Moving away from deductibles and toward fixed-dollar co-payments as a cost-sharing mechanism could simplify the billing experience for patients and the collection process for physicians while retaining the ability of payers to steer patients to lower-cost care with financial incentives.
The growth of cost sharing and HDHPs has resulted in patients’ taking on more of the cost of their own care and in physicians’ holding the risk and responsibility of collecting large dollar amounts. Physician offices are poorly suited to the task, exacerbating a complex and confusing system for patients and clinicians alike. New private firms have developed products to simplify, consolidate, and improve billing. However, these private-sector solutions may help ameliorate the problem but will not solve it. Only larger shifts in how out-of-pocket costs are envisioned will meaningfully address the burden of high out-of-pocket spending on both patients and physicians.
Comment by Don McCanne
This JAMA Viewpoint article explains the burden of out-of-pocket cost sharing on both the patient and the physician – financial barriers for the patient, and a costly administrative burden for the physician.

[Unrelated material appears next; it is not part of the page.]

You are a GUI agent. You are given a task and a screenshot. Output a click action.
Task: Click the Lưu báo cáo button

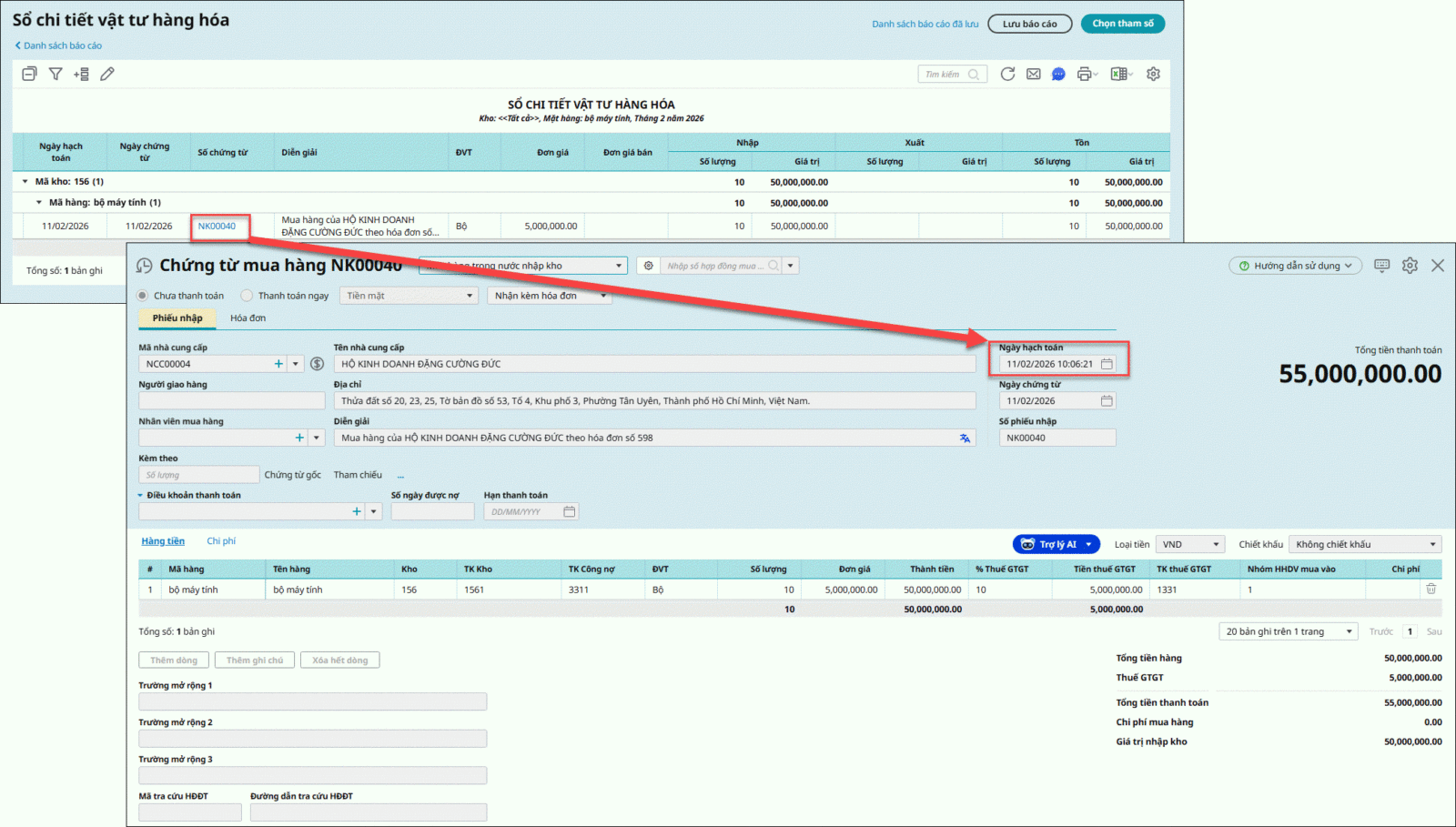1029,24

Cost sharing can interfere with the delivery of care. High cost sharing may cause individuals to forgo beneficial health care. Even modest cost sharing can cause individuals with limited resources to forgo essential care. Also cost sharing has been a significant contributor to the expansion of medical debt with its associated bankruptcies. Cost sharing is detrimental to the goal of health care justice for all.
The purported reason is that the financial disincentives of cost sharing steer patients to lower-cost care. But do patients really shop cost-sharing prices? And would any modest differences have a significant impact on the total cost of care?

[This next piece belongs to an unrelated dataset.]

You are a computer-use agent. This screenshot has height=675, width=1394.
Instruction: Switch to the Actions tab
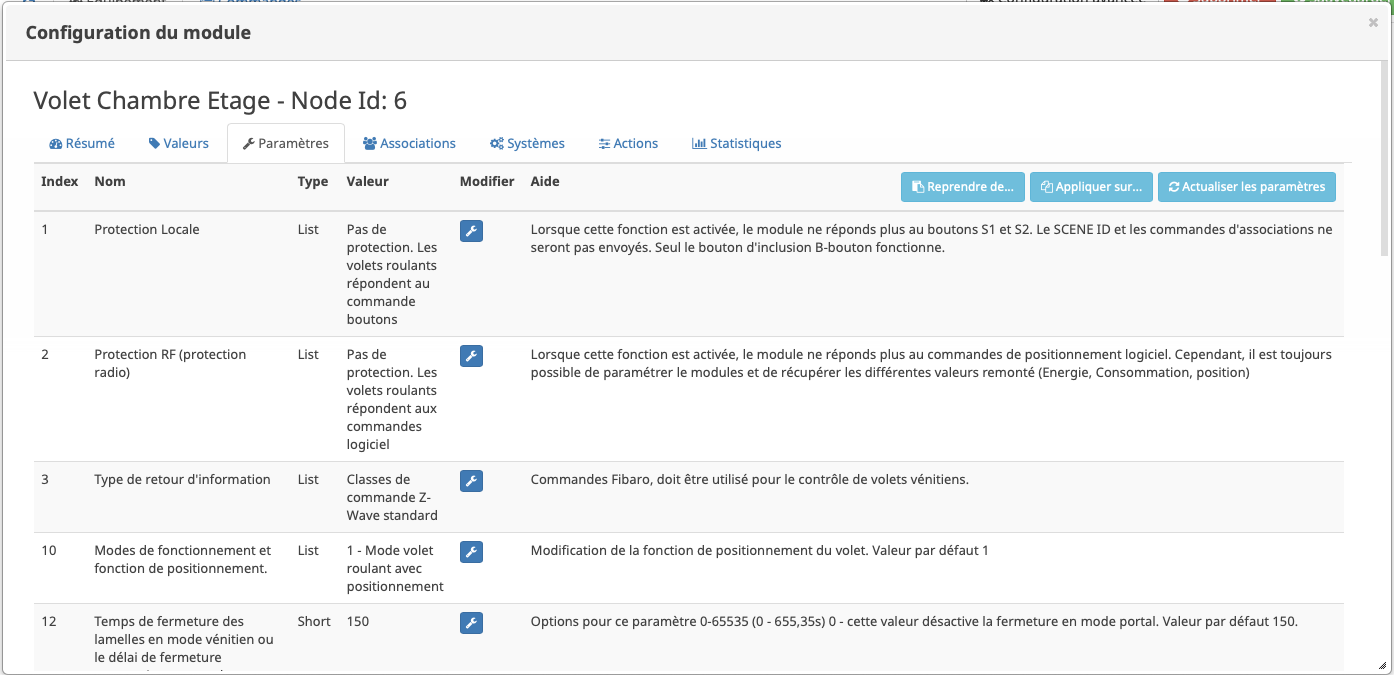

If we are trying to control health care spending, wouldn’t it be much more effective and efficient to institute administered pricing with a public plan? We should be able to get pricing right when the public administrators take into consideration both the legitimate costs and fair compensation for physicians, and the interests of the potential patients subjected to progressive taxes.
The authors acknowledge that physician offices are “poorly suited” to the task of collecting cost sharing payments, but the solution is not more of the same by moving from deductibles to co-payments. The solution is to dispense with patient cost sharing and move to universal, first dollar coverage, which would also eliminate the scourge of medical debt and save lives.